Start of SOURCE RECORDS
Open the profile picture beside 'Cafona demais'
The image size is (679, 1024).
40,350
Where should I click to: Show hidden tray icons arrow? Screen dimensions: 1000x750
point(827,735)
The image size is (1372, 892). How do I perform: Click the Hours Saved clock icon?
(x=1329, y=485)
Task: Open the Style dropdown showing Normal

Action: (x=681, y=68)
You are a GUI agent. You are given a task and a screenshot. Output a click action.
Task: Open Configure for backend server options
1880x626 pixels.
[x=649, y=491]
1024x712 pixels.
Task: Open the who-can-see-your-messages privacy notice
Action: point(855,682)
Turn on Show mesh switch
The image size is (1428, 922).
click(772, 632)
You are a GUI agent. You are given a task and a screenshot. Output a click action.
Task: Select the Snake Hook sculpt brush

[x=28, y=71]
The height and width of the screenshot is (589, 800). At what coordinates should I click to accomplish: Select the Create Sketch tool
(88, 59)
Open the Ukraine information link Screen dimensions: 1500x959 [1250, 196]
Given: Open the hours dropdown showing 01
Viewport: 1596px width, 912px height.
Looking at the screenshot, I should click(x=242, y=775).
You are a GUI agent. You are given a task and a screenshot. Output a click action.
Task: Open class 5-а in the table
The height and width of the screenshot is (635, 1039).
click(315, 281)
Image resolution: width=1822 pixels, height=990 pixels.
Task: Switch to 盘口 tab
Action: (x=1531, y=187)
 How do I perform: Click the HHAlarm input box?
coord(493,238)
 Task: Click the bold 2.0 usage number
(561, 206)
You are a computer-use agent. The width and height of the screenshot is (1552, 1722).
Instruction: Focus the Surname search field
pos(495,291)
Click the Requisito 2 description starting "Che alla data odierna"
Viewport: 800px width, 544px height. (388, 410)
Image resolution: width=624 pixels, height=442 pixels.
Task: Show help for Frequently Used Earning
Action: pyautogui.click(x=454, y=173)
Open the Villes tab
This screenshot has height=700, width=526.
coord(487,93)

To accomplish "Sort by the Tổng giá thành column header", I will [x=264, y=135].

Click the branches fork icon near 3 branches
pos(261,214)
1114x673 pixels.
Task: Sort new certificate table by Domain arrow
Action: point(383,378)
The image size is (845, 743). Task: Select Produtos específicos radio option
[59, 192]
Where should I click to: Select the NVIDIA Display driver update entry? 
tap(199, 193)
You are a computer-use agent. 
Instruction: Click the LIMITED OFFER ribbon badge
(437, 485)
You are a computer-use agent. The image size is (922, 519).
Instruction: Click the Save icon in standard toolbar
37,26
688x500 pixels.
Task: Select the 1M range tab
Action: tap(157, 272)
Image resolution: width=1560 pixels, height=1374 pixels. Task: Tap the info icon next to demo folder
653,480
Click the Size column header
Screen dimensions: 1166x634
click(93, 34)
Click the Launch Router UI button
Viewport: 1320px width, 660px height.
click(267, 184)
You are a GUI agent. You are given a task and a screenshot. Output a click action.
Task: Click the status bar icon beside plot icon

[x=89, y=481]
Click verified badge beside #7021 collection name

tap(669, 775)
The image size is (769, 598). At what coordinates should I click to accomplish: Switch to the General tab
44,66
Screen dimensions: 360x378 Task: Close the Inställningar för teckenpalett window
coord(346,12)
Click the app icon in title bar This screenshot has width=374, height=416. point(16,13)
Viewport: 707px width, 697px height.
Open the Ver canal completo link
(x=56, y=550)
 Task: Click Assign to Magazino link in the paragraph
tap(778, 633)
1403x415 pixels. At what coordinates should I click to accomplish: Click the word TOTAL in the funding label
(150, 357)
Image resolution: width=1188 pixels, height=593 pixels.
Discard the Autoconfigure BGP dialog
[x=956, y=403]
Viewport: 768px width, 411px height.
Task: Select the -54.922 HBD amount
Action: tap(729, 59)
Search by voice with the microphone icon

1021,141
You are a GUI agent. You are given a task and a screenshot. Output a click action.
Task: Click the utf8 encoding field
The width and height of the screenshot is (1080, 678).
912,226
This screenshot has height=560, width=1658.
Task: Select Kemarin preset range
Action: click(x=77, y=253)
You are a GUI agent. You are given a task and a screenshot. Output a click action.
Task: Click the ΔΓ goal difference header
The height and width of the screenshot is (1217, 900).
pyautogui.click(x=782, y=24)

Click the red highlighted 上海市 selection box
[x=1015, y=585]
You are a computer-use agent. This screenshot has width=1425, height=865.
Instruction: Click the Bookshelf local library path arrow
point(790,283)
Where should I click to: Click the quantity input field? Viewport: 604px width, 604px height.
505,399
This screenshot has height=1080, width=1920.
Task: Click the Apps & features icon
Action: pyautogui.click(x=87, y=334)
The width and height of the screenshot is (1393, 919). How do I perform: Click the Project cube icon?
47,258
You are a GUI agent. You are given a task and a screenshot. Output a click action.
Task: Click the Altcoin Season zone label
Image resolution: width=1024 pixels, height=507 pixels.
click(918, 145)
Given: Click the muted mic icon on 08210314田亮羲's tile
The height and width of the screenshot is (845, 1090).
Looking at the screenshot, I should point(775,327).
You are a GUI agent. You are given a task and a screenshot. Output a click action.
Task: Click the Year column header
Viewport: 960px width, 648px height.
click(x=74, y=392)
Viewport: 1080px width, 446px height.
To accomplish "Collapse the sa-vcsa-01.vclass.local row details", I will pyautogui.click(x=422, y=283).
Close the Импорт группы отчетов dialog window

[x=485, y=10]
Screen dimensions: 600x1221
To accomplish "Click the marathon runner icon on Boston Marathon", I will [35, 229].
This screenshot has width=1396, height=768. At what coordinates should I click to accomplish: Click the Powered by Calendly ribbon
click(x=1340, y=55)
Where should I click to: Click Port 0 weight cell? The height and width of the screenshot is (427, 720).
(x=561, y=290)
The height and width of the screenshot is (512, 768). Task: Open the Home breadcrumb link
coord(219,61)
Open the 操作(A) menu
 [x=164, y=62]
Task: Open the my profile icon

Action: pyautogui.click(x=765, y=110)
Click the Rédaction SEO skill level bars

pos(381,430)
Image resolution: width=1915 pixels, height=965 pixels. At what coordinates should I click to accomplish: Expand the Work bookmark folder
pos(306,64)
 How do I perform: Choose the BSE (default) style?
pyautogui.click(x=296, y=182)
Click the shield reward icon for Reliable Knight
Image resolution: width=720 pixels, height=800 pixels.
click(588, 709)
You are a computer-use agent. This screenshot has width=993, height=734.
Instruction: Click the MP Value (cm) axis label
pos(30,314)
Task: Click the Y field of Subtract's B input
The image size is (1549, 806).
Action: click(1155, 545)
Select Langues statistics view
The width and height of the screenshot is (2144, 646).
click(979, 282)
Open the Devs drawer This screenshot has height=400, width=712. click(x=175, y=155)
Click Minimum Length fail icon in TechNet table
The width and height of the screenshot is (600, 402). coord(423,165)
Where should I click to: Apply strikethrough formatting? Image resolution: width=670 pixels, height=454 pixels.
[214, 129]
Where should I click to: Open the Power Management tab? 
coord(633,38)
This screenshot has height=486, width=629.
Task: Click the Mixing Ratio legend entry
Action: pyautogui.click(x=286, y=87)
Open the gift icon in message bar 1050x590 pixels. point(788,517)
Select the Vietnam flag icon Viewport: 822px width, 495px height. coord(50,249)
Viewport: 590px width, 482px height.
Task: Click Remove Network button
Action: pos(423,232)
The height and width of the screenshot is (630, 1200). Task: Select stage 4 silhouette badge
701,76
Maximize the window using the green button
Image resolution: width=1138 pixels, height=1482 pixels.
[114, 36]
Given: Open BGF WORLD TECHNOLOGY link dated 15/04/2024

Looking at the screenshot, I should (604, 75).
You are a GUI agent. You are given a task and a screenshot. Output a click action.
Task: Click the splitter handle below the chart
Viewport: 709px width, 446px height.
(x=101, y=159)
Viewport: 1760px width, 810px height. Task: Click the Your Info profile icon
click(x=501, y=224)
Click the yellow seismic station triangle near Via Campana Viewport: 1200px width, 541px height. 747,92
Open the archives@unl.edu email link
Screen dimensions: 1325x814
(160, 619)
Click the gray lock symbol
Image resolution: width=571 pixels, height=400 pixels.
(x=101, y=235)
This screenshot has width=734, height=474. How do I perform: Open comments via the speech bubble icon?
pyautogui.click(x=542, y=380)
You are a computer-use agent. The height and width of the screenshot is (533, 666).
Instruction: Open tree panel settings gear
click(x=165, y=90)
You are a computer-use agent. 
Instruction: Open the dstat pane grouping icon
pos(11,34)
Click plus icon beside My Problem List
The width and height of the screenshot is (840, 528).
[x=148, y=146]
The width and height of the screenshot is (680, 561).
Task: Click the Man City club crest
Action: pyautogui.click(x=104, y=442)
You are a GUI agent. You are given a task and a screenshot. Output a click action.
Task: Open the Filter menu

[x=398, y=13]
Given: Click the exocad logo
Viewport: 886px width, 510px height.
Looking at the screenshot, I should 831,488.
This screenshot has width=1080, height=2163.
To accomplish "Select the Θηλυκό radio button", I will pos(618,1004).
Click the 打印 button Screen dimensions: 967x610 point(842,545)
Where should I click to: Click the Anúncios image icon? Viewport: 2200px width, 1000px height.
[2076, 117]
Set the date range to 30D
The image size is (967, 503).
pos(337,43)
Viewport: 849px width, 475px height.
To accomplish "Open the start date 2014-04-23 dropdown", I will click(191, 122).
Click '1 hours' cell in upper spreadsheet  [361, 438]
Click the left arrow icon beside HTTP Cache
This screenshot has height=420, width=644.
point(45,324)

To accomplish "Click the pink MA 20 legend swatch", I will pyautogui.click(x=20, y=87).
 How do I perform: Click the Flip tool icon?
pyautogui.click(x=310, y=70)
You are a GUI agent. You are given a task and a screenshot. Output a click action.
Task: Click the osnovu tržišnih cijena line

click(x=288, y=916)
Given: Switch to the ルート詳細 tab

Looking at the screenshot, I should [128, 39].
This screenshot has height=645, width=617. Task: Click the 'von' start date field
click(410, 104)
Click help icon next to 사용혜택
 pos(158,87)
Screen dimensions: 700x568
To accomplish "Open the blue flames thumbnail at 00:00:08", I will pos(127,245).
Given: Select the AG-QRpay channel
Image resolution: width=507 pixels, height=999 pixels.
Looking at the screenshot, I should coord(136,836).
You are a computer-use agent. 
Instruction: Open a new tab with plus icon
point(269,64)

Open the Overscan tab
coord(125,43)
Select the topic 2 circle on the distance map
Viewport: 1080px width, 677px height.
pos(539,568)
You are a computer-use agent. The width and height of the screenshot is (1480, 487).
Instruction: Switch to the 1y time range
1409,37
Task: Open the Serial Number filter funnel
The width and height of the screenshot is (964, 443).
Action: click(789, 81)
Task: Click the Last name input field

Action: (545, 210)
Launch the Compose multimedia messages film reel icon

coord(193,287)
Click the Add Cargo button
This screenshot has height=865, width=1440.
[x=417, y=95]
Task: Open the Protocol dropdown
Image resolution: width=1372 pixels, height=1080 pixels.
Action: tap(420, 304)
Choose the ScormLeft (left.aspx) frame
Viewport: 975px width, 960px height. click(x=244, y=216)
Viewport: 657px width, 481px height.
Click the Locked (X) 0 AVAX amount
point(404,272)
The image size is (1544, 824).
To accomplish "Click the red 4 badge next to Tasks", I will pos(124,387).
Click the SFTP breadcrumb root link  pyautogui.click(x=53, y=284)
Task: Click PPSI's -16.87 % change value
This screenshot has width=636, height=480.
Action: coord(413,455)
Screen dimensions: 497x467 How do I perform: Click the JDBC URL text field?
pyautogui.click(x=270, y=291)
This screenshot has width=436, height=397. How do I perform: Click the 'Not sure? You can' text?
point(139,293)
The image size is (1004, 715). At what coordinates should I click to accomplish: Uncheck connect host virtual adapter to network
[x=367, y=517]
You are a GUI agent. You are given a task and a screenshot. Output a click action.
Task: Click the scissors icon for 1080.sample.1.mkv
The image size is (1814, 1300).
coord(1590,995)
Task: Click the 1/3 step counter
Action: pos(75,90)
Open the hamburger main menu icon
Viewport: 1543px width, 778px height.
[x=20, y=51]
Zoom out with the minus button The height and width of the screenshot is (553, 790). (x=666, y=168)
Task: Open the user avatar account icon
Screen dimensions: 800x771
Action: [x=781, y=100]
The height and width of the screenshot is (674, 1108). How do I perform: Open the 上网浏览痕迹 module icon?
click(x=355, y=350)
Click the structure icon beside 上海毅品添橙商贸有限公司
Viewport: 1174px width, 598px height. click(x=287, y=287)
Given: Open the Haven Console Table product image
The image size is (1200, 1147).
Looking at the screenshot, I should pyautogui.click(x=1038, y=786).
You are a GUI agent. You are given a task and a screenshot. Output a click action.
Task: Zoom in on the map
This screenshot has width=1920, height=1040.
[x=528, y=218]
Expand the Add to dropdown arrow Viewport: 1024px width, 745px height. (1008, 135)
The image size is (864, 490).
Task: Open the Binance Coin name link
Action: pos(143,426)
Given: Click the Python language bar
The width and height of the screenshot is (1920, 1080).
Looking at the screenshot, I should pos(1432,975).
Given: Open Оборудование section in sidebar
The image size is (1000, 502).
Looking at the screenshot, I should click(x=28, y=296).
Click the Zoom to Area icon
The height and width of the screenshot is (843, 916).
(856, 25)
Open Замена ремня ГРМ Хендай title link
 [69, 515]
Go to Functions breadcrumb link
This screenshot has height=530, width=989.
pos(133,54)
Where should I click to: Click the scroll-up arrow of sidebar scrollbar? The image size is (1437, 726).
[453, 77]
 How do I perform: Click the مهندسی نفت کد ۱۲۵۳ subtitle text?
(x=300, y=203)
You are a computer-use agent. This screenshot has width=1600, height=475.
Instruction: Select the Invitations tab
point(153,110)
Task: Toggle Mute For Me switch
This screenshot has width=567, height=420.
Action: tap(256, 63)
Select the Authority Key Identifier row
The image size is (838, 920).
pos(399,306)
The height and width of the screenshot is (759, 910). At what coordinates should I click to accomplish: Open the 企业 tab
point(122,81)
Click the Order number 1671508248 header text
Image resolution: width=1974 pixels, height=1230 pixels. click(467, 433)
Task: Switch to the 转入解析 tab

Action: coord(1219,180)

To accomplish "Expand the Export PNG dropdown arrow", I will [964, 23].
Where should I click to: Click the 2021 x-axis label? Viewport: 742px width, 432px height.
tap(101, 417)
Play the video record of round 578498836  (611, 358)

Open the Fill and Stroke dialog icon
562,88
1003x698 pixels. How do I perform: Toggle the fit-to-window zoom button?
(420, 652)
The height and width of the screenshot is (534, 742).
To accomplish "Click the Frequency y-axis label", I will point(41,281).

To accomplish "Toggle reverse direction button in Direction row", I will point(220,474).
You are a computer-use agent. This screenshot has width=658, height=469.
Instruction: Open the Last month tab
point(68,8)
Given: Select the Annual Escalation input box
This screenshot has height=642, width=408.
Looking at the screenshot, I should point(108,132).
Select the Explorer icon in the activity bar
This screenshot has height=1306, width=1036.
End of SOURCE RECORDS
» **WHAT YOU WILL DO**
All that belongs in your answer is the stretch of entries above from the line with "Open the Villes tab" through the line with "Image resolution: width=1188", printed exactly.

» **OUTPUT BELOW**
Open the Villes tab
This screenshot has height=700, width=526.
coord(487,93)

To accomplish "Sort by the Tổng giá thành column header", I will [x=264, y=135].

Click the branches fork icon near 3 branches
pos(261,214)
1114x673 pixels.
Task: Sort new certificate table by Domain arrow
Action: point(383,378)
The image size is (845, 743). Task: Select Produtos específicos radio option
[59, 192]
Where should I click to: Select the NVIDIA Display driver update entry? 
tap(199, 193)
You are a computer-use agent. 
Instruction: Click the LIMITED OFFER ribbon badge
(437, 485)
You are a computer-use agent. The image size is (922, 519).
Instruction: Click the Save icon in standard toolbar
37,26
688x500 pixels.
Task: Select the 1M range tab
Action: tap(157, 272)
Image resolution: width=1560 pixels, height=1374 pixels. Task: Tap the info icon next to demo folder
653,480
Click the Size column header
Screen dimensions: 1166x634
click(93, 34)
Click the Launch Router UI button
Viewport: 1320px width, 660px height.
click(267, 184)
You are a GUI agent. You are given a task and a screenshot. Output a click action.
Task: Click the status bar icon beside plot icon

[x=89, y=481]
Click verified badge beside #7021 collection name

tap(669, 775)
The image size is (769, 598). At what coordinates should I click to accomplish: Switch to the General tab
44,66
Screen dimensions: 360x378 Task: Close the Inställningar för teckenpalett window
coord(346,12)
Click the app icon in title bar This screenshot has width=374, height=416. point(16,13)
Viewport: 707px width, 697px height.
Open the Ver canal completo link
(x=56, y=550)
 Task: Click Assign to Magazino link in the paragraph
tap(778, 633)
1403x415 pixels. At what coordinates should I click to accomplish: Click the word TOTAL in the funding label
(150, 357)
Image resolution: width=1188 pixels, height=593 pixels.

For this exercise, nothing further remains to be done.